No es novedad que los argentinos padecemos de cierta, digamos, endogamia. Para ser elegante, diría que somos algo autorreferenciales. Nos encontramos con un genovés de veintiocho años que desarrolla videojuegos y creemos que al chico le interesa el dato de que a los de La Boca les dicen xeneizes. Por lo general no le interesa. Tampoco, que le mencionen el nombre de las heladerías que tienen nombres italianos y que le digan que “el helado y la pizza en Buenos Aires son muy buenos debido a la gran inmigración italiana”. 
En otro de mis ensayos desarrollé el tema de la pizza argentina estilo calle Corrientes, esa cosa gorda cubierta de sopa de tomate y de la que chorrea un queso inespecífico que llamamos muzzarella (con u). Mi estudio aportó a la comunidad científica dos conclusiones: 1) es riquísima; 2) tiene poco que ver con lo que los italianos llaman pizza 
Por su parte, el helado en Buenos Aires será bueno o buenísimo, y si les agrada a los porteños habrá logrado su cometido.

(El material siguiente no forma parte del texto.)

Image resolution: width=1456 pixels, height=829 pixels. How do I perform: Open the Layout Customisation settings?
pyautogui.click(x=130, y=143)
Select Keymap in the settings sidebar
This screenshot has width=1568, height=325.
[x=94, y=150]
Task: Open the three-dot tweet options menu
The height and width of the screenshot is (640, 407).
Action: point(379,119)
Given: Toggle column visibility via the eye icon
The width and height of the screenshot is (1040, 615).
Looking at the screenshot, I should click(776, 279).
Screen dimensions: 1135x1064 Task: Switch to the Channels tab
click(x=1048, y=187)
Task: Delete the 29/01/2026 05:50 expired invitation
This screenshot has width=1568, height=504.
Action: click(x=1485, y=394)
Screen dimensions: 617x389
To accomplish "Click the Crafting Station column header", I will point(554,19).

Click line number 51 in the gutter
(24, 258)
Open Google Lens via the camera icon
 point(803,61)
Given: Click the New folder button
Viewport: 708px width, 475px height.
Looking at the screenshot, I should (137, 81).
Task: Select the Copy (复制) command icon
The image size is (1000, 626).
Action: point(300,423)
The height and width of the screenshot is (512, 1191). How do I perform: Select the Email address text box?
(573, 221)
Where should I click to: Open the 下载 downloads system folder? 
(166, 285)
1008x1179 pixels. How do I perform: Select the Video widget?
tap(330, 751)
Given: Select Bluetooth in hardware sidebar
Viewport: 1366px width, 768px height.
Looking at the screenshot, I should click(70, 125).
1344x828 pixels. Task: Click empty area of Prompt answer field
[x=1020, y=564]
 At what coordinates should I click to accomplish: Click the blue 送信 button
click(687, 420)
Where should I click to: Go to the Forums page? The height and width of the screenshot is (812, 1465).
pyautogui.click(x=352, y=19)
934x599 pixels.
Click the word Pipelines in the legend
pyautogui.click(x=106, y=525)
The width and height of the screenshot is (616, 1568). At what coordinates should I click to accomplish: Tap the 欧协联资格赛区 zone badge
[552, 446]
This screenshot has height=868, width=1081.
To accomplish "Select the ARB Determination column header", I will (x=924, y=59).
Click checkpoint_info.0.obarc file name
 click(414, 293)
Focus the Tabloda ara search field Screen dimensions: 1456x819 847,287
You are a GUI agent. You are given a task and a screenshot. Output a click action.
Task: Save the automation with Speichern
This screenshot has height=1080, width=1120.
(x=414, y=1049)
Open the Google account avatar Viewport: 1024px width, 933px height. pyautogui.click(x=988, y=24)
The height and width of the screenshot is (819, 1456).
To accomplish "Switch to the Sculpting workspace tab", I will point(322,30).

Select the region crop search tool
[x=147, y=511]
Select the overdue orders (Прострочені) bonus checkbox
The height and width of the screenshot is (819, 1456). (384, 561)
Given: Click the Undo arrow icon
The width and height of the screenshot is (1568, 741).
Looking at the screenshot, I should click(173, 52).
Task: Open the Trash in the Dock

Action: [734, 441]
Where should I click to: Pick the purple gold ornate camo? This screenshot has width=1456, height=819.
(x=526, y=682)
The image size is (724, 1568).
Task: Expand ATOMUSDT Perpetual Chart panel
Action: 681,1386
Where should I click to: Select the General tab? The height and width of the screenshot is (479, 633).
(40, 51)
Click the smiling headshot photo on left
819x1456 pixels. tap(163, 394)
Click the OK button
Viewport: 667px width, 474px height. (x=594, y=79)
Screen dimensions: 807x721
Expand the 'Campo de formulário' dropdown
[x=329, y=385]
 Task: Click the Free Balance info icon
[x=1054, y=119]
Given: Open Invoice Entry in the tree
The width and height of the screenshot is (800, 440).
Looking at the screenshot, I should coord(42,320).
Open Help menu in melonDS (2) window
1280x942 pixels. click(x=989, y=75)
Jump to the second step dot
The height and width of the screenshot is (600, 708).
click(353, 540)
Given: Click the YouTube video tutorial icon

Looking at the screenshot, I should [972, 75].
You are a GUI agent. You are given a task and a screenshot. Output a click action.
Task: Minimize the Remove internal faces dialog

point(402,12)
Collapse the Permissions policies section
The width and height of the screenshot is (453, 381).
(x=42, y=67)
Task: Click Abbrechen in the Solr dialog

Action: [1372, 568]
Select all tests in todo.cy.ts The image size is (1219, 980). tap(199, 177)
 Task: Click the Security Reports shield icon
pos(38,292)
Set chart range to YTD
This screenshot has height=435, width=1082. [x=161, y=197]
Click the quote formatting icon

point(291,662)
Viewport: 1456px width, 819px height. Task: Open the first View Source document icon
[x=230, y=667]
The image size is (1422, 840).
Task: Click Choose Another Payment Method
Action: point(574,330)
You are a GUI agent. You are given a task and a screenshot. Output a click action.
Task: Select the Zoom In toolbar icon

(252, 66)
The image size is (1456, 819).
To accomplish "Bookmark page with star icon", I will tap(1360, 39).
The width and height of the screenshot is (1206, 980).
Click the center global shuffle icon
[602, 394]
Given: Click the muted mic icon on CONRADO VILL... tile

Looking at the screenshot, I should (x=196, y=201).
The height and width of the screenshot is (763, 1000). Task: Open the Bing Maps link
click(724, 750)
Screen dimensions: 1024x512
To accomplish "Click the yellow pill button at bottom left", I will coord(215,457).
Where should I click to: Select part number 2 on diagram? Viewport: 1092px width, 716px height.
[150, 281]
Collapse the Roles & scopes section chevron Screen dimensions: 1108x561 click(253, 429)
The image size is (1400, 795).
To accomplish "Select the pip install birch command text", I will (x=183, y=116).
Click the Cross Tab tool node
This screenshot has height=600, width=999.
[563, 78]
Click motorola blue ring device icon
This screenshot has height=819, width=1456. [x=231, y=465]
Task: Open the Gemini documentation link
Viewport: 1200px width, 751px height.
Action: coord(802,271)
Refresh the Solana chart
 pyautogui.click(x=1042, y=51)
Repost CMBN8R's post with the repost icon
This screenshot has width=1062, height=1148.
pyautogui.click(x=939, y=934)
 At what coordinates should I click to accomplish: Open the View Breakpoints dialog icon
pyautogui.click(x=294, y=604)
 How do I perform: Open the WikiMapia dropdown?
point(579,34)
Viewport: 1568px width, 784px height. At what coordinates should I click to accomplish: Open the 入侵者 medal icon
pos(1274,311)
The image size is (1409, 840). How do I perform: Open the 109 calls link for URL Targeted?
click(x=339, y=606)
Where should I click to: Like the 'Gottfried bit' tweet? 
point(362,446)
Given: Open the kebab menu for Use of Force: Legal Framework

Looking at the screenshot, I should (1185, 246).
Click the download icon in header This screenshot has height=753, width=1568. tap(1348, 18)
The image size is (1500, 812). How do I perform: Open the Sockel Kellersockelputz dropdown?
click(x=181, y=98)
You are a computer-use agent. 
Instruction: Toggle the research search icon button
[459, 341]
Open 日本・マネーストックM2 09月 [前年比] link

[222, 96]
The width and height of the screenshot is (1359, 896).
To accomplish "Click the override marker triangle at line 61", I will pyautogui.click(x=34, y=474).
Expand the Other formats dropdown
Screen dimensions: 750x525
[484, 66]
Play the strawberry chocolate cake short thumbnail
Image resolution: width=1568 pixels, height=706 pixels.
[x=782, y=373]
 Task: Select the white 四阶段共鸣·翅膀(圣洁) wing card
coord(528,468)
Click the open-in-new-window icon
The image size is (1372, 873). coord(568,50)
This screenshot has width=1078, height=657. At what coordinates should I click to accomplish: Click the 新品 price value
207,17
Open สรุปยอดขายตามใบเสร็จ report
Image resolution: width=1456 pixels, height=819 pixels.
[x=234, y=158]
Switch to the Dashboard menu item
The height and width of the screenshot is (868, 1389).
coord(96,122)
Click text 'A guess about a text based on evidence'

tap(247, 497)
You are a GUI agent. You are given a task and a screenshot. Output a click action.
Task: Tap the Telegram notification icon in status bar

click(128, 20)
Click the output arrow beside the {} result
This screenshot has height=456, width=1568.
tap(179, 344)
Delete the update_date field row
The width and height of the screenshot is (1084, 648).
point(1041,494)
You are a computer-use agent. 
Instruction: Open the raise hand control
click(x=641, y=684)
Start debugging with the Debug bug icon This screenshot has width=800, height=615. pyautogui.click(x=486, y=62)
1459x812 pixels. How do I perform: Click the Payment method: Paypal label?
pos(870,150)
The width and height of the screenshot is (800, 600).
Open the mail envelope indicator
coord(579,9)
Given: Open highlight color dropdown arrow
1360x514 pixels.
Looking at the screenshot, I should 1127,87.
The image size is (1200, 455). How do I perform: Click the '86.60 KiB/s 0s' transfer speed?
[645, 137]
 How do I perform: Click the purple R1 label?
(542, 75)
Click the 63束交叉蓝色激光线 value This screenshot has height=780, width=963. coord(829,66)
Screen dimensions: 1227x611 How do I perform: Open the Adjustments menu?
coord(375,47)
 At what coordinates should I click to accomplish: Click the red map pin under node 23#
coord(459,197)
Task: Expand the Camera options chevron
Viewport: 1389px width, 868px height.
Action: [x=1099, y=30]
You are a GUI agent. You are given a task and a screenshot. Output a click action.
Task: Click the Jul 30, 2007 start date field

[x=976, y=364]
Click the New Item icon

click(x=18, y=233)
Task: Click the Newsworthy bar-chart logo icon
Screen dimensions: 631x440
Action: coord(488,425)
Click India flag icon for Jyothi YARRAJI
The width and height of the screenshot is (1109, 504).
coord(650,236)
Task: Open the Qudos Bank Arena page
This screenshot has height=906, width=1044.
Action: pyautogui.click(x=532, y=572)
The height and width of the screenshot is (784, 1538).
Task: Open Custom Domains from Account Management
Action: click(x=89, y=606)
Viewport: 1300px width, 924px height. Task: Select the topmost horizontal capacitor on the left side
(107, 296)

Pero tan importante cuestión requiere de algunos ajustes conceptuales. Es que llevo contados cuatro episodios virtualmente idénticos, que al ser más de tres se convierten, según explican los psicólogos sistémicos, en un síntoma: en la fila del embarque de clase turista correspondiente a un vuelo que me traerá de vuelta a casa un porteño que calza pantalón del tipo jogging decorado con el escudito de Racing habla con el de atrás, a quien acaba de conocer. Lo hace a los gritos, histriónicamente, como si su audiencia fuera toda la puerta 27 de Malpensa, y también alguna parte de la 28 y de la 26 (frente a estas últimas los que hacen fila son casi todos chinos y australianos, respectivamente, lo que me autoriza a presumir desinterés por el relato de un argentino). La crónica que hace el pasajero de la impresión que le causó conocer Italia incluyesiempre, tres aseveraciones: 1) el tránsito de Roma “es un quilombo”, 2) en Italia se come bien en todos lados, 3) los helados fueron una decepción, los de Freddo son mucho más cremosos. 
A pesar de que no estoy del todo acuerdo con el punto 1, me da igual y además la disciplina stradale no ha ocuplado todavía a mi equipo de investigadores. Con el 2 coincido. Pero el 3 me recuerda que guarda relación con los helados la única razón por la que tiene sentido volver a la Argentina: mi misión evangelizadora, esa que ejerzo con la perseverancia que aprendí de los Testigos de Jehová que tocaban el timbre en tiempos en que mi madre abría la puerta a cualquiera. 
Como un hare krishna sin túnica naranja interrumpo, entonces, ese monólogo aeroportuario para decirle con toda delicadeza al señor de Racing, con mi mejor vocabulario de académico de primer nivel, que “acaso podría resultar pertinente tomar en cuenta la circunstancia de que el gelato carece de los emulsionantes que norteamericanos y argentinos gustan de meterle exageradamente sus cremas heladas y que hacen a éstas, efectivamente, más densas que las que se venden en Italia, atributo al que el caballero está en todo su derecho de describir con el adjetivo ‘cremoso’”. Después le sugiero que trate de recordar cuántas veces ha visto alguna heladería italiana que informara que alguno que otro sabor es apto para ser consumido por personas celíacas, algo que en la Argentina se indica precisamente porque la densidad del helado (y por ende el peso por el que se cobra) provienen del agregado de importante cantidad de harina. Aclarar que un gelato artigianale carece de gluten sería tan útil como informar que no contiene uranio enriquecido. 
¿Ah, sí? -dice el hombre sin el más mínimo interés por el tema de mi apostolado y con algo de irritación porque le quité protagonismo- se empezó a mover la fila, ¿vamos, Marta? 
Mientras camino con la cabeza gacha elaboro dos conclusiones. Primero, que somos como nuestros helados: llamativos, pero con algún problemita de autenticidad en nuestra sustancia, y también un poco pesados, capaces incluso de meternos en una conversación ajena porque sí. Segundo, que dispongo como de quince horas para revisar mis tácticas misioneras porque llevo muchos años sin convertir a nadie, desde que me di cuenta de que había fracasado predicando un mensaje también disuasorio respecto del peronismo y se me dio por prestar atención a los helados.